■ What the task requires
Could you set out the listing lines between the line holding "Identify the location of the star-shaped icon" and the line holding "(1079, 676).", inclusive, as a numbered list with any blank lines left out?

★ ★ ★

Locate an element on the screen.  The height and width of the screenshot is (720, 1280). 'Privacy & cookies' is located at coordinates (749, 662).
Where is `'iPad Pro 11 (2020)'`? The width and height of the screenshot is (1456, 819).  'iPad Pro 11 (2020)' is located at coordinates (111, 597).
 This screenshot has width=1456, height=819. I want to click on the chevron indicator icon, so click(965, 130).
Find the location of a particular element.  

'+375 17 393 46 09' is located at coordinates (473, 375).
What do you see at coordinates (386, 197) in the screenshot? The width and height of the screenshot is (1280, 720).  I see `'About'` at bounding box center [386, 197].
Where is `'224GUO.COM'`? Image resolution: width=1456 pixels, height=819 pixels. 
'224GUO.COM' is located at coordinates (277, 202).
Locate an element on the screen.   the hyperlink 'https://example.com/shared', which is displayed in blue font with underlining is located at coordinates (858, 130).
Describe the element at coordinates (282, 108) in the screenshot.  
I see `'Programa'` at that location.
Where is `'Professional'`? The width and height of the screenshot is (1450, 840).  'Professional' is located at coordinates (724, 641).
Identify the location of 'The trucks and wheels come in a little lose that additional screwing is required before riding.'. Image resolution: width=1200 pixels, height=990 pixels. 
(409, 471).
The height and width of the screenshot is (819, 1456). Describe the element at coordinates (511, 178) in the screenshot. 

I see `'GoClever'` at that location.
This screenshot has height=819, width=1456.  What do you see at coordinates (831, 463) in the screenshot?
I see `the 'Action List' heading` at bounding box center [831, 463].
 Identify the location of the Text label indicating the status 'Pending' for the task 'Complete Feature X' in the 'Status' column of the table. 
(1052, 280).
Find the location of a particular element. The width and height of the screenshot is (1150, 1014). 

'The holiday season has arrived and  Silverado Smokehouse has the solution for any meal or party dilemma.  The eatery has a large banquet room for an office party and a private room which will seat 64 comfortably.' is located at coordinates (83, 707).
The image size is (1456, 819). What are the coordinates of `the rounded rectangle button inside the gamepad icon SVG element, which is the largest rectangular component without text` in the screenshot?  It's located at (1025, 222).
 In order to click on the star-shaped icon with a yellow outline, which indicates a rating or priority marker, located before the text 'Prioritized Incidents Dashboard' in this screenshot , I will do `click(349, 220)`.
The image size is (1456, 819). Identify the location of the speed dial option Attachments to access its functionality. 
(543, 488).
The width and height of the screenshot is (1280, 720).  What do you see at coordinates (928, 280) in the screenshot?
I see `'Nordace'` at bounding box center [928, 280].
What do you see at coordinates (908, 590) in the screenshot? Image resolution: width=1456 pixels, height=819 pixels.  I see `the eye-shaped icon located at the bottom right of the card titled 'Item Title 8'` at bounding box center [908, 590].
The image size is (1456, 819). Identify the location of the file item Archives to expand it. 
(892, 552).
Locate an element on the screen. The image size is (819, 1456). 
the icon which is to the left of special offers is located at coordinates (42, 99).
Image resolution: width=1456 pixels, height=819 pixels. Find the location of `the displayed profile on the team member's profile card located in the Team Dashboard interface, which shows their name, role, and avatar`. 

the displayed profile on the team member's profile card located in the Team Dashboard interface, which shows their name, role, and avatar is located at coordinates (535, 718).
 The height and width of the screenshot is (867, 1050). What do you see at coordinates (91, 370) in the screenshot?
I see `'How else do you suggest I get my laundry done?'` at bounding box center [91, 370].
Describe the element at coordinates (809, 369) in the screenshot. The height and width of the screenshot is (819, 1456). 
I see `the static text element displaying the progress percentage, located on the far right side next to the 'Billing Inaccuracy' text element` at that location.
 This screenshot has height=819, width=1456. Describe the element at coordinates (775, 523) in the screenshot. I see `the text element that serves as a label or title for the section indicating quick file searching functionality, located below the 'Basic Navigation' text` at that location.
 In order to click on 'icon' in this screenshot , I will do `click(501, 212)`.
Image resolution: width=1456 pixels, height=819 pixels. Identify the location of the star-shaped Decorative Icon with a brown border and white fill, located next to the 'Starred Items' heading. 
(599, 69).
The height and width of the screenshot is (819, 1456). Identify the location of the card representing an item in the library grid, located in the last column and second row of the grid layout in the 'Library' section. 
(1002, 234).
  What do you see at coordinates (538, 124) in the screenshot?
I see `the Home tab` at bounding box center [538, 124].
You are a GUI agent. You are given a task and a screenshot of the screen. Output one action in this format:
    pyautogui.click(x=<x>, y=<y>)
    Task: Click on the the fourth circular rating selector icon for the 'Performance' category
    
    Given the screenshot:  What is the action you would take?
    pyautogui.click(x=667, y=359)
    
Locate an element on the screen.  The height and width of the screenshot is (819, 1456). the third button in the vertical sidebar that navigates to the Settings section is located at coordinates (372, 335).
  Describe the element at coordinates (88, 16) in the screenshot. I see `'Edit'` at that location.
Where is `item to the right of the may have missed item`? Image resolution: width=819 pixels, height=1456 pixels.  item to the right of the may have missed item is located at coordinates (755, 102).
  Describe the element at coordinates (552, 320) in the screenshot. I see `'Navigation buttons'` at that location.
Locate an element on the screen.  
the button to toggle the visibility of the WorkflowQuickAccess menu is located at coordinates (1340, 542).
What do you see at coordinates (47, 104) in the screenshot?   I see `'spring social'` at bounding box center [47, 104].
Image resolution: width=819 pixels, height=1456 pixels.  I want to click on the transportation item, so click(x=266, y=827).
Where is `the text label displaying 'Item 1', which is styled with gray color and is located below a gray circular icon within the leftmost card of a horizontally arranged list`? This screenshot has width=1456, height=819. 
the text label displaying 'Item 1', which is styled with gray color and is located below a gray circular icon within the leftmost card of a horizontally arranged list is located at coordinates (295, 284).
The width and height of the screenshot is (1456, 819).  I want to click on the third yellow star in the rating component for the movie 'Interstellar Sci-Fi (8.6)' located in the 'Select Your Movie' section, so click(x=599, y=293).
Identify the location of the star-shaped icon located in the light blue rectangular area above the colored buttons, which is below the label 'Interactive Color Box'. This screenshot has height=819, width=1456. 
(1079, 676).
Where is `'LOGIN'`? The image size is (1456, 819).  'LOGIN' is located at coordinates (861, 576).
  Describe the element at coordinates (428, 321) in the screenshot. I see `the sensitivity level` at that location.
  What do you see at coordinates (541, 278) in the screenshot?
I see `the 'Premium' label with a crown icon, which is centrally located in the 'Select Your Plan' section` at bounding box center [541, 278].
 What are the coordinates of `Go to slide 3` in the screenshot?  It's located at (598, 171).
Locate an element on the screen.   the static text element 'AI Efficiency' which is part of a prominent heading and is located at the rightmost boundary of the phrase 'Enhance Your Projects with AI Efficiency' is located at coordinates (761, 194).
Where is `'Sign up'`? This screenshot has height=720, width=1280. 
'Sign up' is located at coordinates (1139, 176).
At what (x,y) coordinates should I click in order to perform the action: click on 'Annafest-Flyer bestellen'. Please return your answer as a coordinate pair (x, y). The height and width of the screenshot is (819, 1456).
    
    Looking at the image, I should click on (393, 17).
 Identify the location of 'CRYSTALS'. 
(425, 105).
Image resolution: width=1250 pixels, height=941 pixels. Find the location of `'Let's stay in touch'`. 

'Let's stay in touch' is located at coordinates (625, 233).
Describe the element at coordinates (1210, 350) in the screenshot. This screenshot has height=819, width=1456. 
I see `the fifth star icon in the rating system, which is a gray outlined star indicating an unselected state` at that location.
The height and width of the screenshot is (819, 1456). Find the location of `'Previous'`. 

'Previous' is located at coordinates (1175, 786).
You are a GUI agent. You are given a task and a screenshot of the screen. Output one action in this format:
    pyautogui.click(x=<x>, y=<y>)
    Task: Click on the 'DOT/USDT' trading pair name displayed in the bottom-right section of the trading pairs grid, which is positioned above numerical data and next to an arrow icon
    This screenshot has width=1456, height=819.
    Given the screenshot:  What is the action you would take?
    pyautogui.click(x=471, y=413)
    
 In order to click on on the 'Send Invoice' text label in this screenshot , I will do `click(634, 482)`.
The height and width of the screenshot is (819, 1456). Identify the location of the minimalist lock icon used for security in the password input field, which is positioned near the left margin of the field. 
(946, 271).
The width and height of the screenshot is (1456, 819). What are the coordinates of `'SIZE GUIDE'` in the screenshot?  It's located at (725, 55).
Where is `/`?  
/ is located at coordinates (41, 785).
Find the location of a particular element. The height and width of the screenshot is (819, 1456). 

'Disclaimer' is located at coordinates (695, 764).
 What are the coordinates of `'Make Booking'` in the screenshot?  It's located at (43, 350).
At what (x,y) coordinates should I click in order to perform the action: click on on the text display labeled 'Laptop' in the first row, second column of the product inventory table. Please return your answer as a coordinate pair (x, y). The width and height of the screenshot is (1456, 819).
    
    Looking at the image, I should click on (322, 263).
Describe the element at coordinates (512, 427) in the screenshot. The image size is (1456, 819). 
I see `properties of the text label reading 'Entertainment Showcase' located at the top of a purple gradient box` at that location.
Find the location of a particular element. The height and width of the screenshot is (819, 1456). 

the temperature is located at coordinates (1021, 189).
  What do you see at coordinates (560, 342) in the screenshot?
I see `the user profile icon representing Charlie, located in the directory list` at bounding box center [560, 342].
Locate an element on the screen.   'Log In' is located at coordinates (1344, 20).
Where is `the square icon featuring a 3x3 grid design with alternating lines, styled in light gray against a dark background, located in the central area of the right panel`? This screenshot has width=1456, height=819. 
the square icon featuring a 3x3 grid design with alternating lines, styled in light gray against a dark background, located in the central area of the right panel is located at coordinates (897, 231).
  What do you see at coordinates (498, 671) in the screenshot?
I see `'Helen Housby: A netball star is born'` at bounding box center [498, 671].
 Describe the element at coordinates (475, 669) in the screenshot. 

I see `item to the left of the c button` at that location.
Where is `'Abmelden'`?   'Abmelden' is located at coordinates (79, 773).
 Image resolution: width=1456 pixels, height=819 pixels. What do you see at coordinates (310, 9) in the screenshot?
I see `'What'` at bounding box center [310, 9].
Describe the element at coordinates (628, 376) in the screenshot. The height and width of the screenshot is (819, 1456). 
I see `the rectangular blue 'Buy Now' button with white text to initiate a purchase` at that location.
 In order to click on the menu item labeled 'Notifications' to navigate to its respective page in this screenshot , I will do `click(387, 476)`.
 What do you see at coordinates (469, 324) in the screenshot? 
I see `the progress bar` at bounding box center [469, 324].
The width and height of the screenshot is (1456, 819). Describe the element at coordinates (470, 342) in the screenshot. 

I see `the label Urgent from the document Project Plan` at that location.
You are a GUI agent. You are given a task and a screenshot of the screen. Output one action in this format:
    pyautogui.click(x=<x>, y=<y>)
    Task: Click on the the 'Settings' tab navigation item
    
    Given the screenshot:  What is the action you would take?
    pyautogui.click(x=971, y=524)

★ ★ ★

■ Expected answer
1. Identify the location of the star-shaped icon located in the light blue rectangular area above the colored buttons, which is below the label 'Interactive Color Box'. This screenshot has height=819, width=1456. 
2. (1079, 676).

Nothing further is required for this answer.